Some good news on the intelligent design in biology classes debate…
On Tuesday a federal judge ruled that Pennsylvania’s Dover Area School District broke the law when it became one of the first school districts in the United States to include intelligent design in its science curriculum.
It seems that the school board in Dover, Pennsylvania had required a statement about the shortcomings of evolutionary theory to be read out and the students be referred to “Of Pandas and People” for more information about intelligent design. Turns out the board concealed local church activity (in fundraising to make copies of the book available, etc), and thus the judge held that the principle of separation of church and state was violated.
“The citizens of the Dover area were poorly served by the members of the Board who voted for the ID Policy,” Jones wrote. “It is ironic that several of these individuals, who so staunchly and proudly touted their religious convictions in public, would time and again lie to cover their tracks and disguise the real purpose behind the ID Policy.”

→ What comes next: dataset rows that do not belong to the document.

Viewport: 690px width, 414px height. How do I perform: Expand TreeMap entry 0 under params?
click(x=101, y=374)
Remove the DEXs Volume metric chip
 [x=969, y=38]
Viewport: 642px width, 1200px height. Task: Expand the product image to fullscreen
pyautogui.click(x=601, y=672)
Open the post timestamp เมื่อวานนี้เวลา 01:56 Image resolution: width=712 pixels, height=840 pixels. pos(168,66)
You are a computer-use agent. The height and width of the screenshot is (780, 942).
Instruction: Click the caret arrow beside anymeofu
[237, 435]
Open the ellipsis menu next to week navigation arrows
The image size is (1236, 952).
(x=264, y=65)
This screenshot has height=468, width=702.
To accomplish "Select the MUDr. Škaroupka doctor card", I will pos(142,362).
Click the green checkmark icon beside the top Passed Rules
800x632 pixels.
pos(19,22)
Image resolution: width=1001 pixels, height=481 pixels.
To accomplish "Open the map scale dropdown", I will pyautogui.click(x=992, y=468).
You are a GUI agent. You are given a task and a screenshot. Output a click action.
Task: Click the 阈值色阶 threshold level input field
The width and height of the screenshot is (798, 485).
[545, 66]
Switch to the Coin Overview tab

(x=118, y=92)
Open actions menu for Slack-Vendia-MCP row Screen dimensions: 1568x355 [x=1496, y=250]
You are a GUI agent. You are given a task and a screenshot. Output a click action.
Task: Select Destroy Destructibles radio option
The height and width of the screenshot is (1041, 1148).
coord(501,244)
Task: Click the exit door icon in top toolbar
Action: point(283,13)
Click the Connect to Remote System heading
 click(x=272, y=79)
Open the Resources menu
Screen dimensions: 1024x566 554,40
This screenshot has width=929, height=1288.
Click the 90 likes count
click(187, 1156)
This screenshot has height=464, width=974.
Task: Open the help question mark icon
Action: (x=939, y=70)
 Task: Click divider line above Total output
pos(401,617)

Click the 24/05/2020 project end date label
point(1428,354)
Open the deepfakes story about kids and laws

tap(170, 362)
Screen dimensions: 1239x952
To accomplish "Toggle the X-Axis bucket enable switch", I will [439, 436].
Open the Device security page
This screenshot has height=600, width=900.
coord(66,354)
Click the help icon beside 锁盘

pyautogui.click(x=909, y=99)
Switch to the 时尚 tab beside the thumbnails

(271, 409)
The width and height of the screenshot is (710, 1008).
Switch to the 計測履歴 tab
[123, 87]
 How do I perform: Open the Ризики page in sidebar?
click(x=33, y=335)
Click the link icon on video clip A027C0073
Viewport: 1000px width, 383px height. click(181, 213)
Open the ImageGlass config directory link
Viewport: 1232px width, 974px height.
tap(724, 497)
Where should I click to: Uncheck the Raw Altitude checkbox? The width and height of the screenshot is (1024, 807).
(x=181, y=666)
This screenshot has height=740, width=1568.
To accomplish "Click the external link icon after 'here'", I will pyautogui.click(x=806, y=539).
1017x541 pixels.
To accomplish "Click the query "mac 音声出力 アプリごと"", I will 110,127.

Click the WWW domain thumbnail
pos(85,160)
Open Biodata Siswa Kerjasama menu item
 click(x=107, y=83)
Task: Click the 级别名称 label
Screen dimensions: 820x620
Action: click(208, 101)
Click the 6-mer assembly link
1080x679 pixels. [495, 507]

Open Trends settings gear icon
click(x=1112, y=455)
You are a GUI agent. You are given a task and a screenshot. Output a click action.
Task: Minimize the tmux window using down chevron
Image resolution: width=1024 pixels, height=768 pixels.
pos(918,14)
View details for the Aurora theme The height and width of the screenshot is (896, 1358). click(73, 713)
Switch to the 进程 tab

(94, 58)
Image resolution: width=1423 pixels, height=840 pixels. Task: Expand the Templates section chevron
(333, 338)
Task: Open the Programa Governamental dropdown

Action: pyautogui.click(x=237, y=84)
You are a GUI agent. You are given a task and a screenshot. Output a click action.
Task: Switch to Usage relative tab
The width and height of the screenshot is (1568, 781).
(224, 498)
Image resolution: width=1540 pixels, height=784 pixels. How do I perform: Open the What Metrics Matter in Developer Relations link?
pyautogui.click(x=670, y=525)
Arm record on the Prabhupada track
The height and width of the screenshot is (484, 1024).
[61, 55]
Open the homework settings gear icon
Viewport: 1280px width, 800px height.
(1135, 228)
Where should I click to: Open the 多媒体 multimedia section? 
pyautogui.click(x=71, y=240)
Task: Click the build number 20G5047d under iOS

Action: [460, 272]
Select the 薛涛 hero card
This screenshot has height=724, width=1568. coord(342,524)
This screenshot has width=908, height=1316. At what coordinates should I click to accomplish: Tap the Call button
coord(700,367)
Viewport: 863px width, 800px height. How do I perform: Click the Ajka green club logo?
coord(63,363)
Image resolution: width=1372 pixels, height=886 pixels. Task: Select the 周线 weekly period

But the really interesting part is that the trial conducted an extensive (and at times arcane) review of the science underlying intelligent design. Lehigh University biochemist Michael Behe was forced to concede that a definition of “science” including intelligent design would also include astrology. The judge ultimately wrote:
“In making this determination, we have addressed the seminal question of whether [intelligent design] is science. We have concluded it is not.”
Of course this has already been branded as judicial activism.
Here’s what’s really funny. Dover students were read a four-paragraph statement that stated, among other things, evolution is a theory, not a fact, and that this theory contains “gaps.” Well. If evolution is being taught properly, those very issues are covered as well! As a working theory, scientists continue to investigate issues that might support it, modify it, or even contradict it. The theory of evolution has changed considerably since Darwin’s day (he would not even recognise aspects of it) because of new information (in particular genetics and genes, which were unknown in Darwin’s day). And of course there are gaps. They are busy being filled in, and no doubt some larger gaps will result in modification of the theory. That’s what science is. It isn’t even the case that a creator is ruled out. There simply is no evidence one way or the other, so the theory procedes completely independently of that. If such proof comes up, it will fit right in. That’s the beauty of science.
Does that mean we shouldn’t question where we came from, or why, or how? Of course not. I happen to believe there is a creator, myself. But such discussion goes into a philosophy class, or a religion class. Either of which are perfectly legitimate classes available to American students.